A expressão da linguagem aparece como base na percepção estética do social e do cultural. Sua proposição se constitui em uma atividade criativa, ética e estética sob o foco da realidade social. A estética tem se tornado objeto de estudo de inúmeros filósofos e nos estudos bakhtinianos se tornou temática central.

Falar da ética e da estética em Bakhtin:

É evocar o que se pode considerar a base de tudo [...] é evocar, de um lado, a ressignificação que ele propõe dessas categorias e, de outro, sua instância na integração arquitetônica dessas dimensões do humano na unidade da responsabilidade que é a tarefa de cada sujeito humano (SOBRAL, 2013, p. 103).

A linguagem se situa como expressão da integridade concreta e viva de um ser que fala, ouve e se posiciona no discurso. O discurso ou as manifestações discursivas estão situados como metalinguística por se localizar para além de uma linguística “abstrata” e distanciada da concretude da vida vivida. Assim, o termo e ou conceito discurso apresenta-se como objeto complexo por dar conta das relações dialógicas entre o falante e o ouvinte, que também é falante. O que insere a abordagem do discurso a partir de um ponto de vista interativo interno e externo, como dados inerentes do processo de linguagem. Pois, em Bakhtin, a linguagem:

Leva em conta, portanto, as particularidades discursivas que apontam para contextos mais amplos, para um extralinguístico aí incluída (e) o trabalho metodológico, analítico e interpretativo com textos/discursos se dá – como se pode observar nessa proposta de criação de uma nova disciplina ou conjunto de disciplinas – herdando da linguística a possibilidade de esmiuçar campos semânticos, descrever e interpretar marcos earticulações enunciativos que caracterizam o(s) discurso(s) e indicam sua heterogeneidade constitutiva, assim como, as dos sujeitos aí instalados. (SOBRAL, 2013, p. 13).

Os estudos bakhtinianos, se pautam na individualidade, enquanto constructo advindo das relações sociais vividas pelo sujeito e não resultante do processo de “assujeitamento” ou submissão do indivíduo ao social, levando-se em consideração que a criação ética e estética

pelo indivíduo resulta da criação de valores, de sentidos e significados inerentes ao ato criador do agir concreto do indivíduo, do sujeito na esfera produtiva de enunciados e discursos.
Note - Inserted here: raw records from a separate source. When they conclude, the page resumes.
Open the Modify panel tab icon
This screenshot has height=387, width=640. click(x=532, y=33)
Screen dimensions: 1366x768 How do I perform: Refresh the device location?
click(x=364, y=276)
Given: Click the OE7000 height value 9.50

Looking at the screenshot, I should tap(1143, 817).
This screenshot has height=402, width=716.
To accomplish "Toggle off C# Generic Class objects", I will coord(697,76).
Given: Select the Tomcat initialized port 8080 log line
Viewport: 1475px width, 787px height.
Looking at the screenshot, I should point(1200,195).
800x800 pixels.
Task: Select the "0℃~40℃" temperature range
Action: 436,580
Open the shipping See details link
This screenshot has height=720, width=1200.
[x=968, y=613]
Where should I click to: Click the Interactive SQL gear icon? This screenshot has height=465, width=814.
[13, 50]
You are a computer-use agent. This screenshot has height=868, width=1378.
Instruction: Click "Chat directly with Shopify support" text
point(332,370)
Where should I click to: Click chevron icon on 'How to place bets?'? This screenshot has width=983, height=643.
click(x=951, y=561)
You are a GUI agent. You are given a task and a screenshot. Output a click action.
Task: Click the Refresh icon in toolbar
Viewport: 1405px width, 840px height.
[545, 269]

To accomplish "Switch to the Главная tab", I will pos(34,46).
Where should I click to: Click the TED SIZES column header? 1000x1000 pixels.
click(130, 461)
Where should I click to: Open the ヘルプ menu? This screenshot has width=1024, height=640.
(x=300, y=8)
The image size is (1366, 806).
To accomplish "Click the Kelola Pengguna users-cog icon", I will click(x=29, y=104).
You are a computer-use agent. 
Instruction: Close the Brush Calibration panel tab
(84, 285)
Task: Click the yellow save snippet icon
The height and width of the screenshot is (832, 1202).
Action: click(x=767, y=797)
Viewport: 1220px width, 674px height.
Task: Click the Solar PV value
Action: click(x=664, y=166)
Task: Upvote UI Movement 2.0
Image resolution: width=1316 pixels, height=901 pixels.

Assim, para o Círculo de Bakhtin, as categorias como “percepção”, “pensamento” e/ou “consciência,” não estão fora da vivência concreta dos sujeitos, ou seja, estão situados na sociedade e na história e não num plano essencialmente humano idealista. O que torna o ato humano como atividade autoral e científica, produzido num contexto interativo, enquanto atos “éticos, responsáveis e responsivos”. O processo criador torna o indivíduo como um ser responsável em todos os momentos da totalidade da vida. Assim sendo, a criação e a responsabilidade obrigam o sujeito a aproximar da “vida e arte”, da “arte e vida” para o alcance de um posicionamento filosófico, mediante um processo de aproximação entre o mundo artístico e o mundo real vivido que interliga o “homem, ciência, arte e vida”.